PROBLEMS TO SOLVE >>
• A. In the news report on the Tam plane crash, from which city was the plane flying?
• B. Continue the news report on the Tam plane crash from the point where it ends.

EXCERPT PROVIDED >>

There was no official word on any casualties last night, but Brazilian television footage showed bodies wrapped in bandages at the crash site. The Brazilian Government then confirmed one man had been removed from the plane but the national Globo News television said at least eight people were injured.
The Linhas Aereas Tam plane was flying from Porto Alegre in southern Brazil to the country's largest city and busiest airport.
According to some local reports the Airbus 320 skidded off the runway before traversing across a busy road at the height of the rush hour. It then crashed into a petrol station owned by Tam, the airline's operator, with flames shooting high into the air.
Television images showed smoke billowing above the wreckage and firefighters spraying water around a building with the Tam sign in view.
Witnesses reported hearing one loud blast followed by a series of explosions and reported that a dozen ambulances could be seen around the site of the crash. One witness said: "The whole thing is in flames."
The incident came 10 months after Brazil's worst crash, a collision between a Gol Aerolinhas Inteligentes SA Boeing 737 and an executive jet over the Amazon rainforest. All 154 people on the passenger jet died. The executive jet landed safely.
A witness, Jonathan Wheatley, said that since then Brazil has been plagued with air travel safety fears and told Sky News that the runway on which the crash took place had been recently found to be "dangerously slippy" and had closed for repair work only 10 weeks ago. The runway in question has also previously been criticised by industry officials as being too short.

SUPPLIED INFORMATION >>
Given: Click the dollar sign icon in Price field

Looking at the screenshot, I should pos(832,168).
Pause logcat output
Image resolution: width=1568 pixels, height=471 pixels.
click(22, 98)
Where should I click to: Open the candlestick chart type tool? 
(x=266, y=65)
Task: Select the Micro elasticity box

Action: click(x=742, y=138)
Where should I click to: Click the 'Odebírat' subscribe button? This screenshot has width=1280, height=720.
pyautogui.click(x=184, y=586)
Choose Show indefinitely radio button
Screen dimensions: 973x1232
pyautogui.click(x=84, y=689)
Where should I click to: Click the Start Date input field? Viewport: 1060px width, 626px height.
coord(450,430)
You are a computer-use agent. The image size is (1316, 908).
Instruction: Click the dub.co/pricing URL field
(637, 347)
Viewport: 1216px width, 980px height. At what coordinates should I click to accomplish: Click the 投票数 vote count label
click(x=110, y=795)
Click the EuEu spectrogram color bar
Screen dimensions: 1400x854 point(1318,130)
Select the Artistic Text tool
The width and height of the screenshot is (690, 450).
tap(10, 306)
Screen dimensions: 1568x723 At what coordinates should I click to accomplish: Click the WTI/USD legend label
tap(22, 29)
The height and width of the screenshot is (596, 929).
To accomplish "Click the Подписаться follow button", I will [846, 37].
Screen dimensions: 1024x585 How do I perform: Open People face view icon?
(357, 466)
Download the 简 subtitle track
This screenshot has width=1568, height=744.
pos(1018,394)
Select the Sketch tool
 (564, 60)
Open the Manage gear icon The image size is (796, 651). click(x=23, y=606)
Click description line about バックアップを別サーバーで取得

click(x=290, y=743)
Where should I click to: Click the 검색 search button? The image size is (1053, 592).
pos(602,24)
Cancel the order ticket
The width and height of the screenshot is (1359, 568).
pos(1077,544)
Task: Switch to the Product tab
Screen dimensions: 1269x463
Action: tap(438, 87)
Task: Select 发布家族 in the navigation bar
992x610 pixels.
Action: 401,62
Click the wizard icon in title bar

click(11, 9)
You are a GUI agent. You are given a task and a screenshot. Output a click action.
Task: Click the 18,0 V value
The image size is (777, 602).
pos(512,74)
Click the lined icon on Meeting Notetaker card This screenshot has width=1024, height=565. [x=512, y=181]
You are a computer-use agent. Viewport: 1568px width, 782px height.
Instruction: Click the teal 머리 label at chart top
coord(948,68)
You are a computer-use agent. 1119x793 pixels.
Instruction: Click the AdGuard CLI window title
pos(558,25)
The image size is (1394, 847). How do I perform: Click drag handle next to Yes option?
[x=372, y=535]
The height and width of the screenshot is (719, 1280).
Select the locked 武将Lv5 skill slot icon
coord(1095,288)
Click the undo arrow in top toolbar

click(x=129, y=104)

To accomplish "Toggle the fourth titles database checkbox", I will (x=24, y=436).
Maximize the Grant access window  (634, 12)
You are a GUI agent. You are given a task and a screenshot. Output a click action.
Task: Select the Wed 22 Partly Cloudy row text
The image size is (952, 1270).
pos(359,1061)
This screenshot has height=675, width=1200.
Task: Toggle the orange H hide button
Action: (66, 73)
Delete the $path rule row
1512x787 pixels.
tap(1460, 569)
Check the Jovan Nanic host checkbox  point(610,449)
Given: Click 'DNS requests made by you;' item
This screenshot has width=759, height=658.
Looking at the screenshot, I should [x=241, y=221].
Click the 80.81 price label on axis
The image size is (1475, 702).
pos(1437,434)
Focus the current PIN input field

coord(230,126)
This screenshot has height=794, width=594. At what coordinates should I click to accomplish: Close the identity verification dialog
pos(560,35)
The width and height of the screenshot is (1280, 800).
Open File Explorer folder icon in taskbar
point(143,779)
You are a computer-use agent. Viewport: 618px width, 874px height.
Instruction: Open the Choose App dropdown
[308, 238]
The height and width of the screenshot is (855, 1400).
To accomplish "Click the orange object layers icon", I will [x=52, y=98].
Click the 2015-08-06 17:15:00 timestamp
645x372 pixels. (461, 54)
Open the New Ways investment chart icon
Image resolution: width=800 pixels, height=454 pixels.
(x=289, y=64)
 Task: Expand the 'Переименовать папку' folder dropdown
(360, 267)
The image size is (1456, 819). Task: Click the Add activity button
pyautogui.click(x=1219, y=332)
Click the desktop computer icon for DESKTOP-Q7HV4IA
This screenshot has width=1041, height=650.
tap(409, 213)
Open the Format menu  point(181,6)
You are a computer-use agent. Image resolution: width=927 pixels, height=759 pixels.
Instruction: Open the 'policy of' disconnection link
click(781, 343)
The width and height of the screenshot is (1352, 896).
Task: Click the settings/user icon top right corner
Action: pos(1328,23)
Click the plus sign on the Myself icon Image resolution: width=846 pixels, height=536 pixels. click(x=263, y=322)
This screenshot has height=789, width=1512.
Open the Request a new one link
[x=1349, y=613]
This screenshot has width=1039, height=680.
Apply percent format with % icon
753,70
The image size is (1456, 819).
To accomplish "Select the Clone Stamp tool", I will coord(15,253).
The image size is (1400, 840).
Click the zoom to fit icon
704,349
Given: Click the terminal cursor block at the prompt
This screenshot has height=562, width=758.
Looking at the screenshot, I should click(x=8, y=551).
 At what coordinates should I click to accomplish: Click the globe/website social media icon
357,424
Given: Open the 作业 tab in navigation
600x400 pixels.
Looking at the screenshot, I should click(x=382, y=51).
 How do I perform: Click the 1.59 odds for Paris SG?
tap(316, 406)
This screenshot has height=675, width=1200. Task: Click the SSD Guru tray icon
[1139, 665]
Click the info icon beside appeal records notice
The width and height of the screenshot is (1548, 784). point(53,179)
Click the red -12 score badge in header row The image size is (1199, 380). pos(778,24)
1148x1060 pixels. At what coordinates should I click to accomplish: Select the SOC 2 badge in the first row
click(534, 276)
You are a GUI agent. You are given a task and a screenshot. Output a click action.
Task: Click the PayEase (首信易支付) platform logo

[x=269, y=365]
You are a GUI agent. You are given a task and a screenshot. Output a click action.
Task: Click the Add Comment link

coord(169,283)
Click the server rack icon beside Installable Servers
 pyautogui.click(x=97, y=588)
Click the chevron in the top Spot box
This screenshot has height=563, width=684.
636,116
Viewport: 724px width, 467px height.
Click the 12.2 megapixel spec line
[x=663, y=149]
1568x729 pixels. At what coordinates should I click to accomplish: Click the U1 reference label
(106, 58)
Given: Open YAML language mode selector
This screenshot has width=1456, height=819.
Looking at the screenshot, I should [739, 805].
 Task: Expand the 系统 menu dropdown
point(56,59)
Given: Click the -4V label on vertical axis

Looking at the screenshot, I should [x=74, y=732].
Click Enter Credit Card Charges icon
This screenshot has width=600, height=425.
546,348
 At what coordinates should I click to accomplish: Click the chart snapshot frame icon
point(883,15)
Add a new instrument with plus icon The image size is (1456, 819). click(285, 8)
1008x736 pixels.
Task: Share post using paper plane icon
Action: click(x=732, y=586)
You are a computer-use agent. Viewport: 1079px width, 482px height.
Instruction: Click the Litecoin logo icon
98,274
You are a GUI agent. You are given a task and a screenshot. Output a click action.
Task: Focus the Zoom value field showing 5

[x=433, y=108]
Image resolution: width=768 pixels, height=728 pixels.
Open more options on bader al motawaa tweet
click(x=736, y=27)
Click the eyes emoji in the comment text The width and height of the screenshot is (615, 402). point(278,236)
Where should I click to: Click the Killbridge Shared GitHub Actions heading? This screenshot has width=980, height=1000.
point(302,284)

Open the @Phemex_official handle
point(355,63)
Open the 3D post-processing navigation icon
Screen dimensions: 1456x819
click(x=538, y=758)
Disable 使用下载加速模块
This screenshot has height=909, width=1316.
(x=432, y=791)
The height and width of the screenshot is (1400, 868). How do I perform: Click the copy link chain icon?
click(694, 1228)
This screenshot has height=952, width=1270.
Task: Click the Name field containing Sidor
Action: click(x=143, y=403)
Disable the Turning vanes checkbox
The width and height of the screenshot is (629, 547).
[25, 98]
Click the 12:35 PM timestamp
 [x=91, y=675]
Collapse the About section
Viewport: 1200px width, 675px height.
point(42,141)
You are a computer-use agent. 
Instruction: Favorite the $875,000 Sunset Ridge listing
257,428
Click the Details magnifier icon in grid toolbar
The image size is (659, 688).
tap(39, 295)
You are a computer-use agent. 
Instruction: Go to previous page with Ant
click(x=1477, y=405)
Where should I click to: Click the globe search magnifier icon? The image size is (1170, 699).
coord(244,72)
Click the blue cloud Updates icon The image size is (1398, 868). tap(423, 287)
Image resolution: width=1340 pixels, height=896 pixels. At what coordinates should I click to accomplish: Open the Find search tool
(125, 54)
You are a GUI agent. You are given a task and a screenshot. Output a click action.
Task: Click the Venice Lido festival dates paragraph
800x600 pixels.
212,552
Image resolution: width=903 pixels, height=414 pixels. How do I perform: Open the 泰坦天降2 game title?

RESPONSES >>
• A. Porto Alegre, in southern Brazil

• B.
Last night's accident happened during heavy rain, and critics have warned for years that such an accident was possible at the airport because its runway is too short for large planes landing when the runway is wet.
Mr Wheatley said: "It's been raining all day... all week... and the runway is quite greasy."
A federal court in February briefly banned takeoffs and landings of large jets at the airport because of safety concerns at Congonhas airport, which handles huge volumes of flights for the massive domestic Brazilian air travel market.
An appeals court overruled the ban on three types of aircraft, saying it would have severe economic ramifications, and that there were not enough safety concerns to prevent the planes from landing and taking off from the airport.
Luiz Inacio Lula da Silva, the President, called an urgent cabinet meeting at the presidential palace in Brasilia to discuss the accident.